**EXERCISE PROMPT**
Produce word for word the lines of the data below running from the one that has "Given: Click the bullet point before 1832" to the one that has "Given: Click the USB device status icon", inclusive, and no others.

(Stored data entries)

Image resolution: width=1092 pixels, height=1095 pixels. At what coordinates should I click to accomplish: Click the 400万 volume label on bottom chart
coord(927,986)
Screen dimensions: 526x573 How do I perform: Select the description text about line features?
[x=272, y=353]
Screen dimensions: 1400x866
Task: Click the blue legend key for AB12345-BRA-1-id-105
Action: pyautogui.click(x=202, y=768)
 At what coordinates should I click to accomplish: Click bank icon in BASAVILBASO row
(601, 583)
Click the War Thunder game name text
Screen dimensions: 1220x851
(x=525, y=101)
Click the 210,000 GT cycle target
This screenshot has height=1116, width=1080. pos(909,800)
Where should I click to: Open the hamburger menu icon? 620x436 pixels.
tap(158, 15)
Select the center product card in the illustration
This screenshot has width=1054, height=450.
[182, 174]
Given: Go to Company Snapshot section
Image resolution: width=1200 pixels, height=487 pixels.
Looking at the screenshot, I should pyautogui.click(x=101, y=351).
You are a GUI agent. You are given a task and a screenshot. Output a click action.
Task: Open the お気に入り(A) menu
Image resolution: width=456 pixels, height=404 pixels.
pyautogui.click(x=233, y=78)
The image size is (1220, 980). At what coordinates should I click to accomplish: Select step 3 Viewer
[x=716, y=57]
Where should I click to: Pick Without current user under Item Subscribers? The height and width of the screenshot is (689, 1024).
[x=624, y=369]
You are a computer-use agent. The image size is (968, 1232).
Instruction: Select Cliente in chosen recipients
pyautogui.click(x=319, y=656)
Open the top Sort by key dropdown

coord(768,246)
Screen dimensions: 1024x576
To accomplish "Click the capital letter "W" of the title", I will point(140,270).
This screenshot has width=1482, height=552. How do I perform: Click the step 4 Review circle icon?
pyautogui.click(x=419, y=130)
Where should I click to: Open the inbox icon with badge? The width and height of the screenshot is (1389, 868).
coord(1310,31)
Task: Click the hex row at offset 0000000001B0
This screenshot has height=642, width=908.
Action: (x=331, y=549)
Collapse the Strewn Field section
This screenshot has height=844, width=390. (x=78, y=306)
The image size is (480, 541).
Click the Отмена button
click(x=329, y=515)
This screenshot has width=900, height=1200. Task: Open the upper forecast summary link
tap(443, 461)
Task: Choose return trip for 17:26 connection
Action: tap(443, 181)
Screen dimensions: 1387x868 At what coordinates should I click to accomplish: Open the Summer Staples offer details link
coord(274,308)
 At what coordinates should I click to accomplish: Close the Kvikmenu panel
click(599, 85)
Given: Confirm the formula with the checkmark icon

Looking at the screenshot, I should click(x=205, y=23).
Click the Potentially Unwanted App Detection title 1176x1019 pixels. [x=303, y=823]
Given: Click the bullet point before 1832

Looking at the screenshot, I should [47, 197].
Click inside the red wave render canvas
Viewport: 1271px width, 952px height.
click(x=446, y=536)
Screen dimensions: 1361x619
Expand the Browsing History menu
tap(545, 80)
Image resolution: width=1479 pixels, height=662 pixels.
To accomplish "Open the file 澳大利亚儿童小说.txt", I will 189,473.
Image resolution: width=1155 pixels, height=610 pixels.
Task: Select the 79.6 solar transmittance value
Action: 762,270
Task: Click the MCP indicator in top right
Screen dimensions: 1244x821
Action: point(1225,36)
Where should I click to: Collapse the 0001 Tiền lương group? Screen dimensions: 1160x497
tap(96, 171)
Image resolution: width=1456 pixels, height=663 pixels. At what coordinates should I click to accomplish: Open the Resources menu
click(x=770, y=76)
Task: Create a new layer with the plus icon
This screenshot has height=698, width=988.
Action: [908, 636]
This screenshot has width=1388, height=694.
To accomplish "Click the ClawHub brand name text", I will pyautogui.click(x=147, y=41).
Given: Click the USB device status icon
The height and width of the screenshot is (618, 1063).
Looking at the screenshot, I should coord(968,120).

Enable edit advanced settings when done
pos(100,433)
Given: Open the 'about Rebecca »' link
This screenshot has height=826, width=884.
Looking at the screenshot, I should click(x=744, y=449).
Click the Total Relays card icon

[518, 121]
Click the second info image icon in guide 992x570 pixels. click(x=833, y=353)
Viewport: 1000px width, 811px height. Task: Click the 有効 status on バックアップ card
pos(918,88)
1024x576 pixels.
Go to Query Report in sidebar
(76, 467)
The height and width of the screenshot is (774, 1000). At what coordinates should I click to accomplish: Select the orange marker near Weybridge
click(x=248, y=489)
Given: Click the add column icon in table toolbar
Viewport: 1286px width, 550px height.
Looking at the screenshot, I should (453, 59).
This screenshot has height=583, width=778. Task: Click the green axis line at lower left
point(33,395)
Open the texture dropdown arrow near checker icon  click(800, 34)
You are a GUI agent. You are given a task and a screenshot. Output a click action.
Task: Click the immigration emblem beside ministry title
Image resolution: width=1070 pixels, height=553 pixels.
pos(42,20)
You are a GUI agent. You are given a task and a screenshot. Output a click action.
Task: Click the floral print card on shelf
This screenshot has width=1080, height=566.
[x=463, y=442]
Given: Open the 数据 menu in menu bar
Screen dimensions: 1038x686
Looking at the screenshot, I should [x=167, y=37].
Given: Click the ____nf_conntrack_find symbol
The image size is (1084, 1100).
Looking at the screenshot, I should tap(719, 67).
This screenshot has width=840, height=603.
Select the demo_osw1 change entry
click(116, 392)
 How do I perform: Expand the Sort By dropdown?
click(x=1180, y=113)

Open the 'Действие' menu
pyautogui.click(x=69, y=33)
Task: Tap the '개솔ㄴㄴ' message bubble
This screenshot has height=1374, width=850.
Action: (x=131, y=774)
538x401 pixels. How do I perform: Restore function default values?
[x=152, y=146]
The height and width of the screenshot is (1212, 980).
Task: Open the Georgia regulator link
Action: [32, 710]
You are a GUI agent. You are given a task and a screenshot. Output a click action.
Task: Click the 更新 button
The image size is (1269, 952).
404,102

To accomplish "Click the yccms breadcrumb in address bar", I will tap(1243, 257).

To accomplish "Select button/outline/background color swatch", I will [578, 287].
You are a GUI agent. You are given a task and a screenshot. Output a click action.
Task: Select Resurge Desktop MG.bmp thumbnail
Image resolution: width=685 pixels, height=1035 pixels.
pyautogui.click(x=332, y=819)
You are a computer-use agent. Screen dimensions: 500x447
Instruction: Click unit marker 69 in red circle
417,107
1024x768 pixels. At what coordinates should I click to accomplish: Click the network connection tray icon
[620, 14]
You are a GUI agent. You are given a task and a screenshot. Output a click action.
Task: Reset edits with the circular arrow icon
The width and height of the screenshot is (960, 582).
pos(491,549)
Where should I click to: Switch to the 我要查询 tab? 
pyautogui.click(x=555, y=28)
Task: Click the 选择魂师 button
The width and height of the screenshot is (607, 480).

**RESULT**
Given: Click the bullet point before 1832

Looking at the screenshot, I should [47, 197].
Click inside the red wave render canvas
Viewport: 1271px width, 952px height.
click(x=446, y=536)
Screen dimensions: 1361x619
Expand the Browsing History menu
tap(545, 80)
Image resolution: width=1479 pixels, height=662 pixels.
To accomplish "Open the file 澳大利亚儿童小说.txt", I will 189,473.
Image resolution: width=1155 pixels, height=610 pixels.
Task: Select the 79.6 solar transmittance value
Action: 762,270
Task: Click the MCP indicator in top right
Screen dimensions: 1244x821
Action: point(1225,36)
Where should I click to: Collapse the 0001 Tiền lương group? Screen dimensions: 1160x497
tap(96, 171)
Image resolution: width=1456 pixels, height=663 pixels. At what coordinates should I click to accomplish: Open the Resources menu
click(x=770, y=76)
Task: Create a new layer with the plus icon
This screenshot has height=698, width=988.
Action: [908, 636]
This screenshot has width=1388, height=694.
To accomplish "Click the ClawHub brand name text", I will pyautogui.click(x=147, y=41).
Given: Click the USB device status icon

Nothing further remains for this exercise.